Dans un retournement de situation qui ne surprend absolument personne ayant déjà regardé un drame criminel, Angelo Martino, un ancien négociateur de rançongiciel, a plaidé coupable d'avoir aidé les cybercriminels mêmes qu'il était censé combattre. Le ministère américain de la Justice a annoncé le plaidoyer de culpabilité lundi, révélant que Martino, qui travaillait auparavant pour la société de cybersécurité DigitalMint, a admis avoir joué sur les deux tableaux dans cinq incidents différents.
Alors que son titre de poste suggérait qu'il aidait les victimes, Martino transmettait en réalité des informations confidentielles - comme les limites des polices d'assurance et les stratégies de négociation - aux opérateurs du gang de rançongiciel ALPHV/BlackCat.

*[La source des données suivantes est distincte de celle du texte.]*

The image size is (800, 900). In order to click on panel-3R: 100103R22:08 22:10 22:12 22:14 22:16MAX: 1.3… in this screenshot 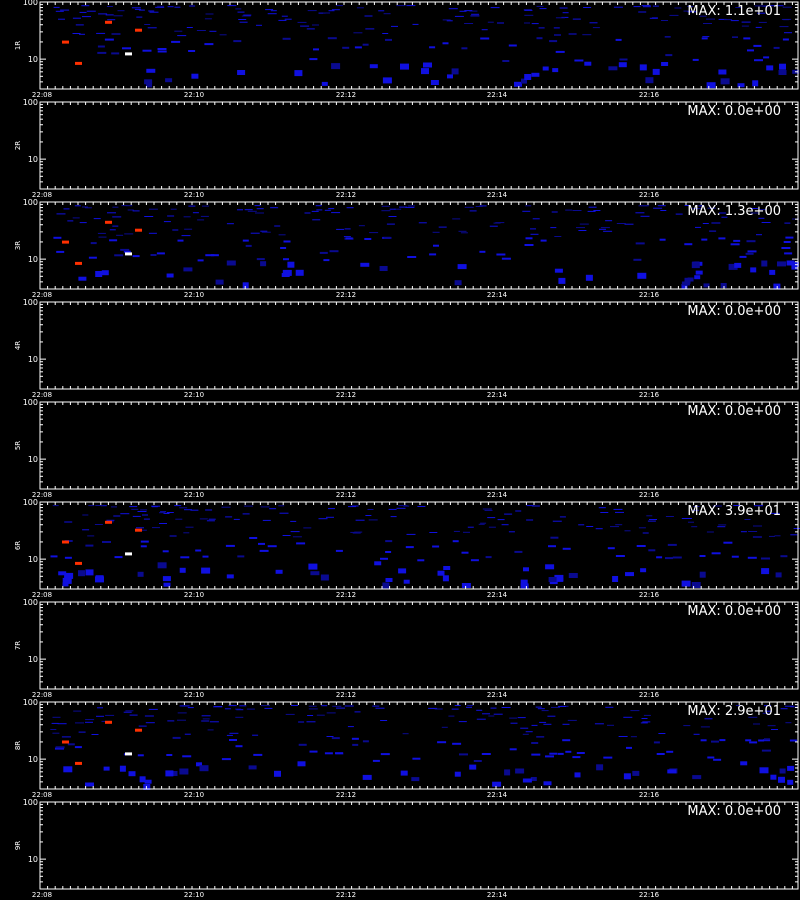, I will do `click(406, 248)`.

Son objectif, selon les procureurs, était de maximiser les gains des criminels pour en prendre une part. Il est désormais le troisième négociateur de rançongiciel en un an à faire face à la prison pour ce schéma exact, profondément peu original.
Le procureur général adjoint A. Tysen Duva a résumé la trahison avec un flair bureaucratique, déclarant que Martino "les a trahis et a commencé à lancer lui-même des attaques par rançongiciel en aidant les cybercriminels et en nuisant aux victimes, à son propre employeur et à l'industrie de la réponse aux incidents cybernétiques elle-même." Le gang ALPHV/BlackCat opère sur un modèle de rançongiciel en tant que service, où les affiliés déploient le logiciel malveillant et partagent les profits avec les développeurs.
Le plaidoyer de Martino fait le lien avec un troisième individu précédemment non nommé dans un schéma qui impliquait également Kevin Tyler Martin, un autre employé de DigitalMint, et Ryan Clifford Goldberg, un ancien responsable de la réponse aux incidents chez le géant de la cybersécurité Sygnia. Tous ont été accusés d'avoir aidé le gang de rançongiciel qu'ils étaient payés pour contrer. Martino a plaidé coupable d'extorsion et risque jusqu'à 20 ans de prison, les autorités ayant déjà saisi 10 millions de dollars d'actifs à son encontre.
Selon le ministère de la Justice, Martino a également admis avoir aidé Goldberg et Martin à déployer le rançongiciel d'ALPHV/BlackCat contre plusieurs victimes américaines pendant six mois en 2023. Le trio est essentiellement devenu affilié, gagnant plus de 1,2 million de dollars sur une seule victime. Contacté pour commentaire, un porte-parole non nommé de DigitalMint a déclaré que l'entreprise n'avait pas connaissance des actions de Martino et a licencié les employés après avoir pris connaissance des accusations.
Dans une note connexe mais légèrement plus héroïque, une coalition internationale des forces de l'ordre a saisi le site de fuite du dark web d'ALPHV/BlackCat en 2023, perturbant ses opérations et publiant un outil de décryptage pour aider plus de 500 victimes à restaurer leurs systèmes. Donc, quelques bonnes nouvelles, enfouies sous un tas de corruption flagrante.